Es ist ein fruchtig-leichter Salat mit leicht bitteren Komponenten, und die Vielfalt der Zutaten ist Programm. Dazu eine Sauce aus körnigem Senf, Condimiento Bianco und Olivenöl mit Süße aus kleingehackten Datteln, wunderbar frisch und geschmackvoll zugleich. Im Originalrezept wird noch Honig und mehr Orangensaft verwendet, ich fand die Mischung hier süß genug.
Die genannten Mengen reichen für zwei als Vorspeise oder für Wenigesser auch als Hauptgang.
Zutaten:
1 Handvoll Feldsalat
1/2 - 1/3 Fenchelknolle mit Grün
1 kleine Chicorée
3 Datteln
1/2 rosa Grapefruit
1 Orange (Bio!)
1/2 Zitrone (auch Bio)
1 kleine Hass-Avocado
2 El Schnittlauch
2 El Mandelstifte (ich hatte ganze geröstete Mandeln, habe sie ganz gelassen, war gut)

1 El Condimiento Bianco ("weißer Balsamico")
1 El grober Senf aus ganzen Körnern
Salz, schwarzer Pfeffer
3 El Olivenöl

Zubereitung:
  1. Feldsalat waschen, putzen, trocknen lassen oder schleudern.
  2. Vom Fenchel den Strunk herausschneiden, in sehr dünne Scheiben schneiden, Fenchelgrün fein hacken.
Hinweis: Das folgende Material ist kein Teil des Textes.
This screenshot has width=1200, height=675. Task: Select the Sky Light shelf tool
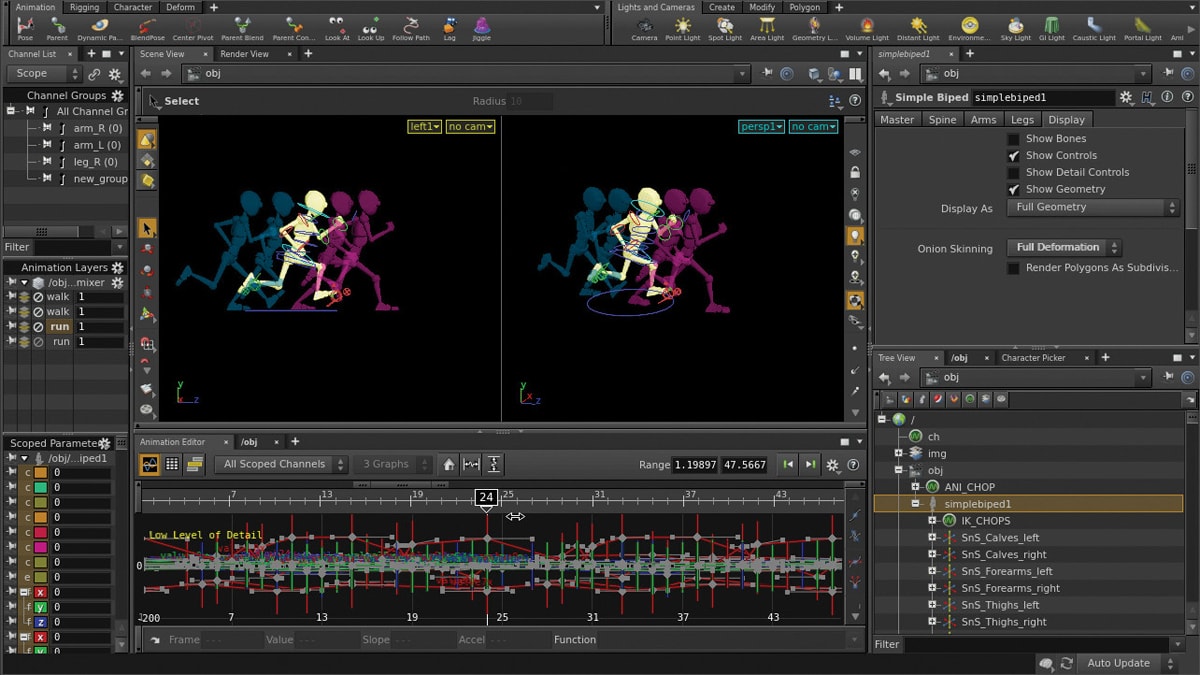tap(1015, 25)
  3. Chicorée waschen, die Blätter einzeln abbrechen.
  4. Datteln längs halbieren, Kern entfernen, klein schneiden.
  5. Von der Orange und Zitrone die Schale abreiben.
  6. Grapefruit und Orange schälen, das Weiße entfernen, in Stücke teilen, den Saft auffangen.
  7. Mandeln in einer Pfanne ohne Fett leicht anrösten.
  8. Avocado halbieren, den Kern entfernen, in Spalten schneiden.
  9. Schnittlauch in Röllchen schneiden.
  10. Den Salat auf Tellern anrichten, unten die Chicoréeblätter, dann Fenchelscheiben, Orangen- und Grapefruitstücke, Avocadospalten. Schnittlauchröllchen und Fenchelgrün drüberstreuen, zum Schluß oben mit dem Feldsalat abschließen.
  11. Für das Dressing 1/2 Zitrone auspressen, mit Orangen- und Grapefruitsaft und -abrieb mischen, Datteln, Senf, Essig, Salz, Pfeffer zugeben und mit dem Olivenöl zu einer Vinaigrette aufschlagen. Das Dressing über den Salat träufeln, und die Mandeln drüberstreuen.
Hat man sich durch den Feldsalat gegessen, sieht man die anderen Komponenten besser. Guten Appetit!